Aardman's first foray into CG animation happily retains much of the eccentricity of earlier stop-motion works like The Wrong Trousers and Wallace & Gromit: The Curse of the Were-rabbit. Although Flushed Away is on a much bigger scale than its homely predecessors, it's still comfortably offbeat and funny. It should make a nice pre-Christmas trip to the cinema for adults and children alike.

The film's an attempt by Aardman and co-producers DreamWorks to move in on territory usually ruled by Pixar. As such, the adventure reminds a bit of Toy Story and Monsters, Inc. But characterization retains a Wallace & Gromit touch, so the film's distinctive enough not to suffer by comparison. This is in part due to its Brit origins, and a consequent residue of British humor--it's part-scripted by two semi-legendary Brit TV scriptwriters, Dick Clement and Ian La Frenais.

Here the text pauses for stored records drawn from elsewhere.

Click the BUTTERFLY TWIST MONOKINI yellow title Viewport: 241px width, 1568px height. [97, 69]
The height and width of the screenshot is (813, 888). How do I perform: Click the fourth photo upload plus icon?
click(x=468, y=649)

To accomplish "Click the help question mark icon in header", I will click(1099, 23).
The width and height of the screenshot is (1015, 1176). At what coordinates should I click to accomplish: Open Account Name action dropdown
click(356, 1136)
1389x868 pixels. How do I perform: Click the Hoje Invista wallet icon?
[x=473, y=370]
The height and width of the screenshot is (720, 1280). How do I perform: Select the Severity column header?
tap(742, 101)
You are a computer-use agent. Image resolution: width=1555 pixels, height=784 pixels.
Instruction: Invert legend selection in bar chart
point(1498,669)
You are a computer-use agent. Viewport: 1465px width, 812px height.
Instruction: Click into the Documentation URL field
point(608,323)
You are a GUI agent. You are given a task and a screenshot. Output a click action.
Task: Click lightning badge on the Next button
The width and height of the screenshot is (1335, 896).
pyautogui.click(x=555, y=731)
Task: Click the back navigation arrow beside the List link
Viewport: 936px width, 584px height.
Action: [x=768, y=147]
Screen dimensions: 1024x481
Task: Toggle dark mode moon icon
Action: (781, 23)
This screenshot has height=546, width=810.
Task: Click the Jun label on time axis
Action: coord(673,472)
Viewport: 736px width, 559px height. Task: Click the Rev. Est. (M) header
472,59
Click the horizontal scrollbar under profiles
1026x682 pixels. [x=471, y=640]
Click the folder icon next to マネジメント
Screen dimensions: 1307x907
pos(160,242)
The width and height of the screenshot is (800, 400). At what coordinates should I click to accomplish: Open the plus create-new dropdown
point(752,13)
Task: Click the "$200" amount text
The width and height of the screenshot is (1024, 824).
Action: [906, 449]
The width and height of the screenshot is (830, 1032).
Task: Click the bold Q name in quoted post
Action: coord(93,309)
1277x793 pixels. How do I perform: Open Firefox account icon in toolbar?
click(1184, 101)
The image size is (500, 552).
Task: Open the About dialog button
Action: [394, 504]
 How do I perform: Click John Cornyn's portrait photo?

The story's about Roddy (voiced by Hugh Jackman), a pampered pet mouse who's flushed down the toilet into the London sewers. Once there, he finds a replica London constructed out of human debris that's inhabited by rats and mice. Roddy's only chance of getting back "up-top," as the human world is known, is by hooking up with courageous adventuress Rita (voiced by Kate Winslet). Rita has a gizmo-filled boat, the Jammy Dodger, that's good for the journey. Unfortunately, Rita's locked in a battle with the charmless gangster Toad (voiced by Ian McKellen)--and she wants the epicene Roddy's help.

Aardman says that they chose CG animation to tell this story because it would have been impossible to animate it with stop motion. This is true--it would have been difficult to create the many watery scenes in the sewer using stop motion, as water can't be animated that way. Technology can often make things too easy, but Aardman has worked hard to stay creative throughout. The mouse city, which uses boxes and other discarded goods to replicate landmarks like Big Ben, is a lot of fun, and the action scenes are fluid without being showy.

The script, by Clement and La Frenais and three other writers, does tend to lurch about. But that doesn't really distract from the enjoyment. The main thrust is a typical romantic mismatch between Roddy and Rita. Some jokes will only resonate with English viewers--a "shut that door" quote from camp Brit comedian Larry Grayson, for instance--but generally the humor's more American than in the Wallace & Gromit films.

Jackman (who looks a bit like his character), and Winslet (who doesn't) perform with aplomb, and McKellen is suitably pantomime-like as the terrible toad. A bonus is Jean Reno as the smarmy Le Frog, an Inspector Clouseau-style character that's straight out of the Pink Panther cartoon series. A rogues' gallery of supporting characters ensures there's nary a dull moment throughout.